* [Exercise objective]: In the case summary, what did the plaintiff sue to recover damages for?

* [Supplied passage]:

Bethea v. Raleigh & Augusta Railroad, 106 N.C. 279 (1890)

Feb. 1890 · Supreme Court of North Carolina
106 N.C. 279

STEPHEN BETHEA v. RALEIGH AND AUGUSTA RAILROAD COMPANY.

Killing Live Stock — Presumption—Specific Instructions — Exception to Judge’s Charge — Contributory Negligence.

1. Failure to give specific instructions when not asked, even though proper in themselves, is not the subject of exception.

2. When plaintiff permitted his steer to leave home and wander upon defendant’s track, he is not, therefore, guilty of contributory negligence.

3. The law presumes negligence when the action is brought within six months of the killing, but this presumption may be rebutted by showing there was none in fact.

4. Substantial compliance with a request to charge is all that can be required.

Civil action, originally commenced before a Justice of the Peace, to recover damages for the killing of an ox by the negligent running of defendant’s train, and, on appeal, tried before Shipp, J.¡ at August Term, 1889, of the Superior Court of Moore County.

* [Collected material]:
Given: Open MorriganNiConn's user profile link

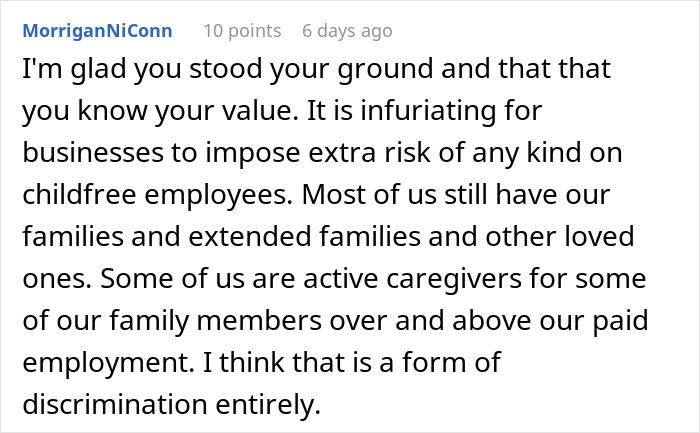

* [Full answer]: The killing of an ox by the negligent running of the defendant's train.